[jira] [Commented] (DERBY-6858) Apache Derby simple update statement performance becomes 1500% worse when adding one byte to a column

Mike Matrigali (JIRA) Sat, 20 Feb 2016 17:21:27 -0800

    [ 
https://issues.apache.org/jira/browse/DERBY-6858?page=com.atlassian.jira.plugin.system.issuetabpanels:comment-tabpanel&focusedCommentId=15155838#comment-15155838
 ]


Mike Matrigali commented on DERBY-6858:
---------------------------------------

I am coming late to this discussion.  mostly what i looked at were the 2 
different plans presented at the beginning of the issue.  Note that the plan 
info posted in this JIRA is incomplete
and hides important information that I did see tin the link below:
The formatting on this link make easier to read:  
http://stackoverflow.com/questions/34874762/apache-derby-simple-update-statement-performance-becomes-1500-worse-when-adding
I am confused about that TESTINDEX is in the posted plans as i do not see that 
mentioned in other discussions or in the posted java test code.

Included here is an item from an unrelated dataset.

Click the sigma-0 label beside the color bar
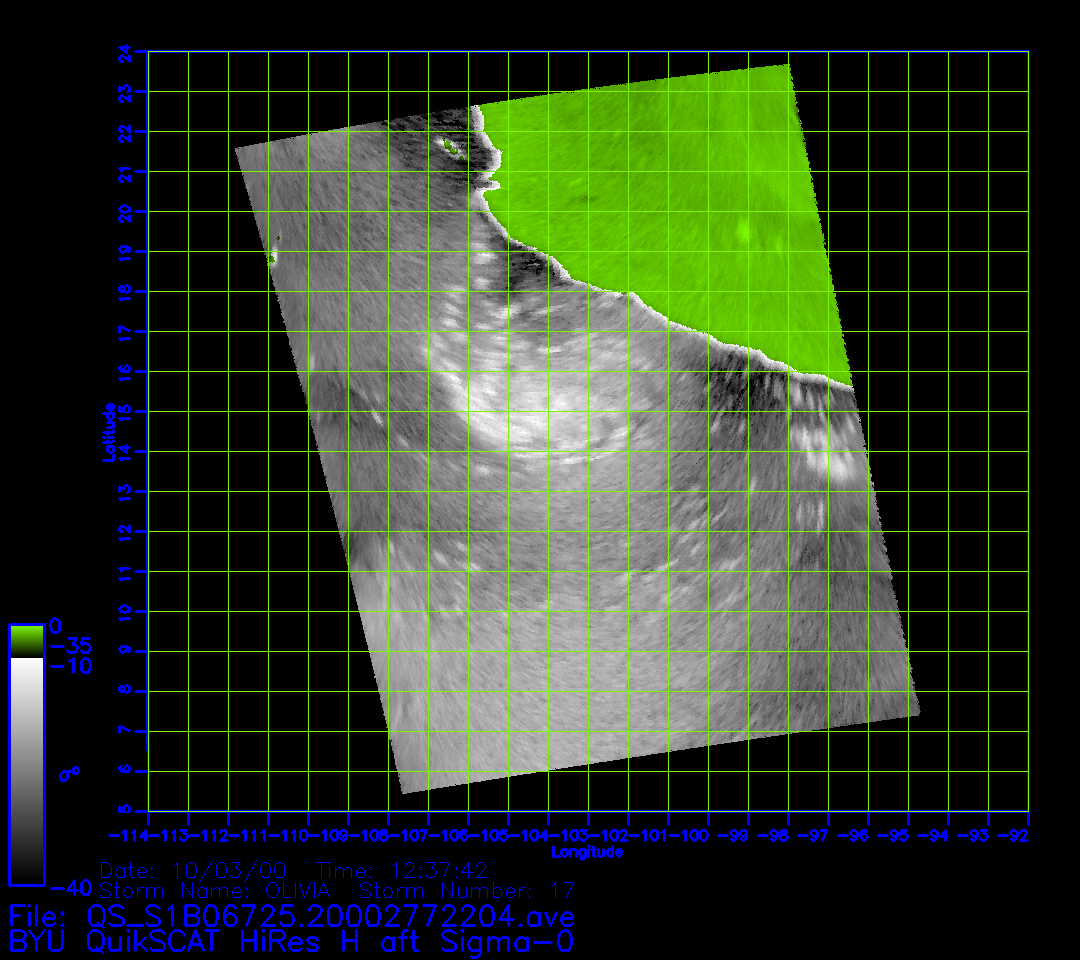The width and height of the screenshot is (1080, 960). click(68, 773)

Also up front i am going to say i have no idea what affect the foreign key 
stuff it going to have, if i was working on this I would eliminate it as much 
as possible to 
identify if that is a problem.  

What jumped out at me was that they were 2 different plans.  Often in derby if 
something is order of magnitude problem it is often an optimizer issue.  
I think the test case is updating every row of the table.  

Note that while the query looks simple, it is actually one of the problem cases 
for a database.  update ChildUpdate set parentName = 'Parent 2' where 
parentName = 'Parent 1' .  This
is updating the same data that it is looking at to perform the update.  Derby 
does not have anyway to track what updates it has done in the table for the 
given transaction so it has 2
options 1) make sure it only visits each row once and does or does not do the 
update or 2) do they updates and track the result in a side table and then 
apply them one by one after
making the list.  option 2 is referred as deferred update, and option 1 is just 
deferred update=false.   

The first "fast" plan looks like it is not using any index and just doing the 
full scan of the table and updating every row.  And if you know 
you are going to change every row that is probably the best you can do.  And it 
turns out that if you pick that plan to find the rows you want to update then
you can also do updates in place (ie. just change the data in the table as you 
visit each row).   The optmizer output says that it is going to do this in the 
line:  deferred: false

The second "slow" plan has chosen to use the index to find the rows it wants to 
look for.  An unfortunate choice as we know it is going to have to visit all 
2500 rows.   I think the index
being used has name as the key.  But if there were 10 million rows and only 1 
matching update to do it would be much faster.  Using this index to do updates 
you must use "deferred" mode because  if you update the key you might visit the 
row again later in the index (at least in general case of updating same column 
you are filtering on).  

So changing all rows using deferred mode vs direct mode is going to always be 
slower.  Changing some subset of the rows may be faster than full table scan, 
that is where optimizer 
comes in.

So some questions for the "real" application:
1) In real application do you always change all the rows with this update?  
Does the test case actually represent the likely real app scenario?
2) what is lifetime of data and size?  ie. do you load a bunch and then number 
and data distribution stays stable?  

Now why the 1byte change affects all of this.   The optmizer uses costs to pick 
plans.  A component of these costs is the size of the data.  My guess is that 
adding one byte made the table have more pages which then changed the cost 
estimate to make the index lookup look better.  The optmizer costing is a known 
problem and optimizer expertise on the project has been
a problem for some time now.  In this case I would not be surprised if the 
extra cost of doing a deferred vs direct update is not calculated at all - it 
may be a different part of the code looks
at the chosen plan and then decides if it can be deferred or not - i don't know.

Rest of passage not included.